A robot that plays badminton.

Authors: Yuntao Ma, Andrei Cramariuc, Farbod Farshidian, Marco Hutter

We’ve taught a quadrupedal robot that can autonomously play badminton with human opponents using only onboard perception. This work shows a method to coordinate complex whole-body movements that integrate locomotion, manipulation, and active perception in dynamic environments.

Our ANYmal-D robot equipped with a DynaArm manipulator successfully maintained long rallies with human players, achieving up to 10 consecutive shots in a single rally. The robot executed fast and precise swings with velocities up to 12.06 m/s while demonstrating sophisticated active perception behaviors that balance visual tracking with agile motion.
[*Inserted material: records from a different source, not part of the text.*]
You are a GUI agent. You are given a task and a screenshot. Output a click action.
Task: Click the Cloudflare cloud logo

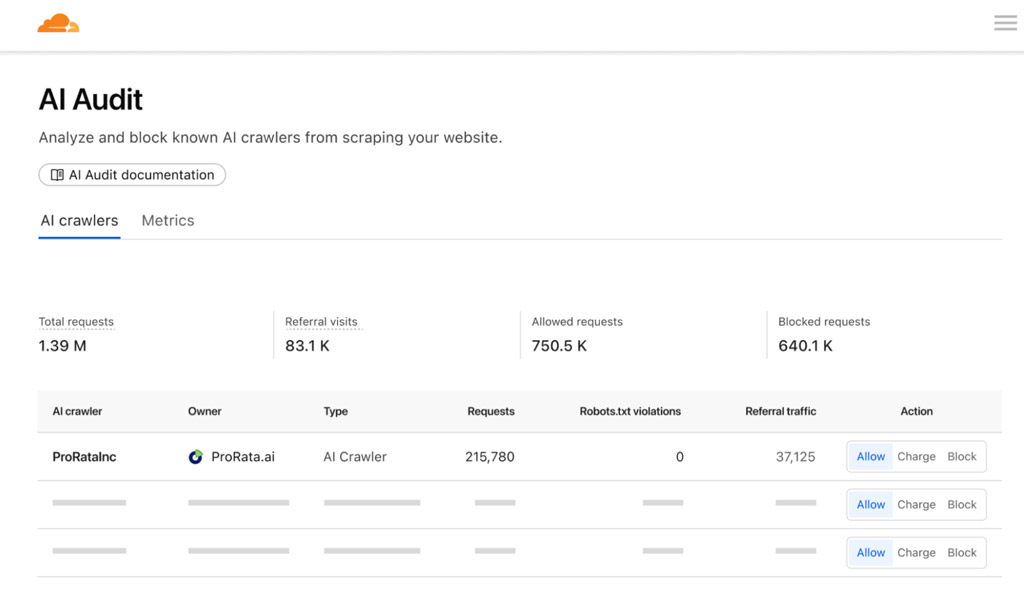coord(58,23)
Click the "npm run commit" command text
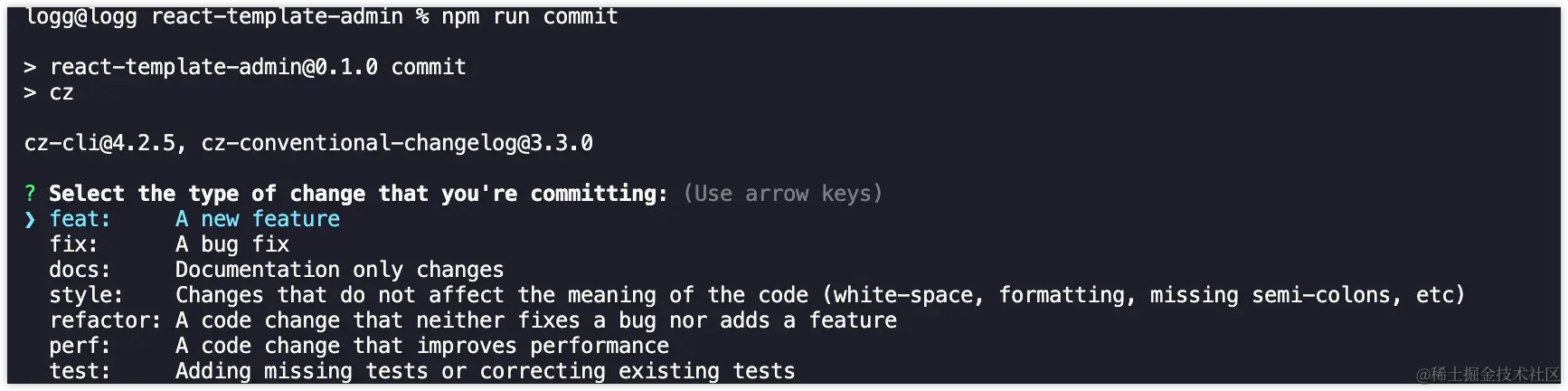1568x391 pixels. [x=530, y=16]
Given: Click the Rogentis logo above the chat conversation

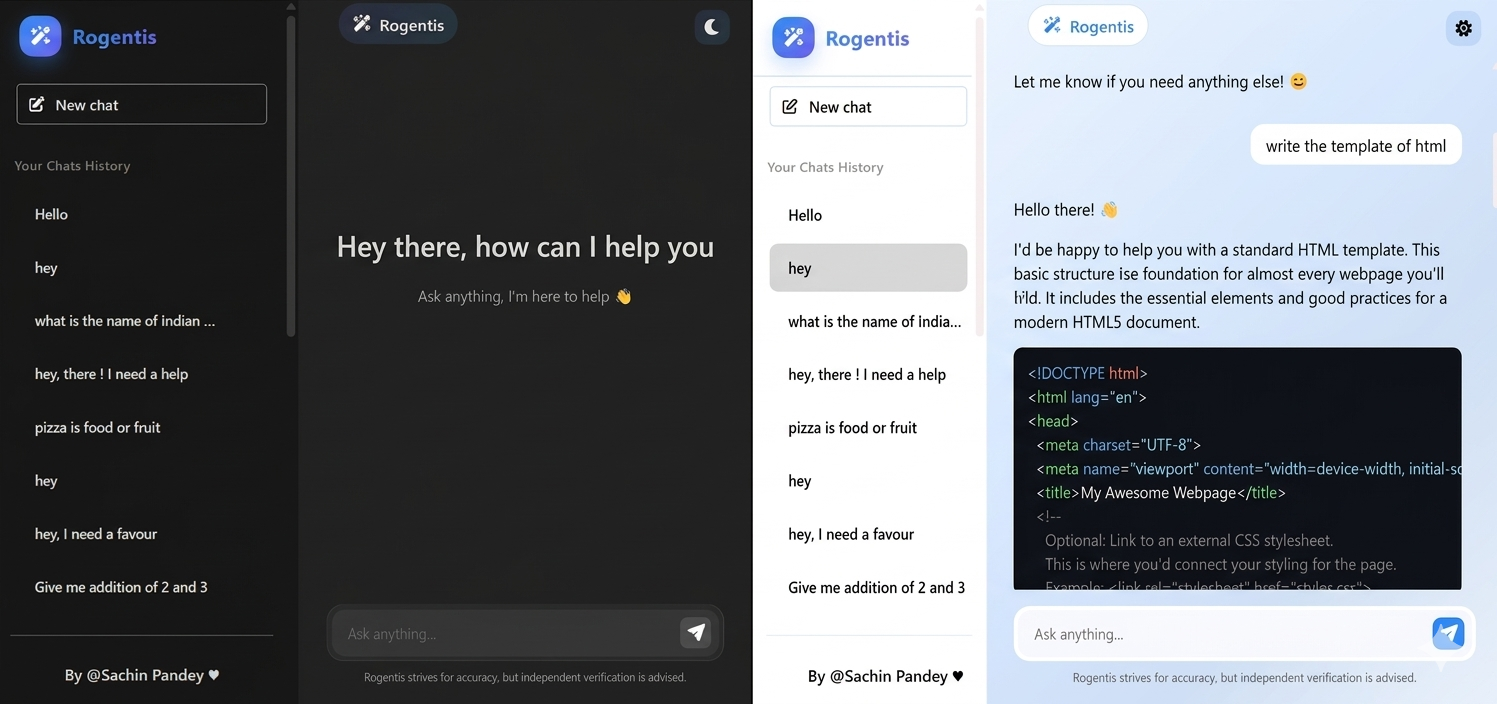Looking at the screenshot, I should (1088, 26).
Perhaps most impressively, it adapted its gait patterns dynamically based on distance and time constraints, operating effectively in diverse environments including outdoor conditions with wind.

A key contribution is our perception-aware training that incorporates real-world camera noise models directly into the RL training loop. This approach bridges the sim-to-real gap for perception while encouraging emergent active perception behaviors without requiring hard-coded field-of-view constraints. The robot learns when to prioritize visual tracking versus agile motion, resulting in sophisticated behaviors like pitching up to maintain shuttlecock visibility before pitching down for the swing.

We employed an asymmetric actor-critic training approach where the deployed policy only observes information available on the robot, while the critic receives additional privileged information to improve value function estimation. This setup enables better learning while maintaining deployability, solving a key challenge in privileged learning where teacher and student policies often develop different behaviors.

The robot demonstrated interesting emergent behaviors including distance-based gait adaptation ranging from minimal movement for close targets to galloping motions for distant ones. It showed time-constrained responses by adjusting movement vigor based on available time, automatic post-swing recovery by returning to center court position, and active perception behaviors like strategic pitching to maintain shuttlecock visibility.

This work shows that legged mobile manipulators can achieve human-like coordination in dynamic sports scenarios, opening new possibilities for dynamic manipulation tasks requiring whole-body coordination, human-robot interaction in competitive scenarios, agile robotics in unstructured environments, and sports robotics applications.

Future research directions include developing strategic gameplay with high-level policies that adapt tactics based on opponent behavior, enhanced perception through multi-modal sensing including sound and additional cameras, training for diverse motions and court coverage, and extension to other morphologies including humanoid robots where preliminary simulation results show promise.

This research was published in Science Robotics as a collaboration between ETH Zurich’s Robotic Systems Lab and the Robotics and AI Institute, with support from Intel Labs, the Max Planck ETH Center for Learning Systems, and the National Centre of Competence in Research Robotics. The work showcases the potential of unified learning approaches for complex robotic tasks, demonstrating that with the right training methodology, robots can achieve sophisticated coordination between perception, locomotion, and manipulation in dynamic environments.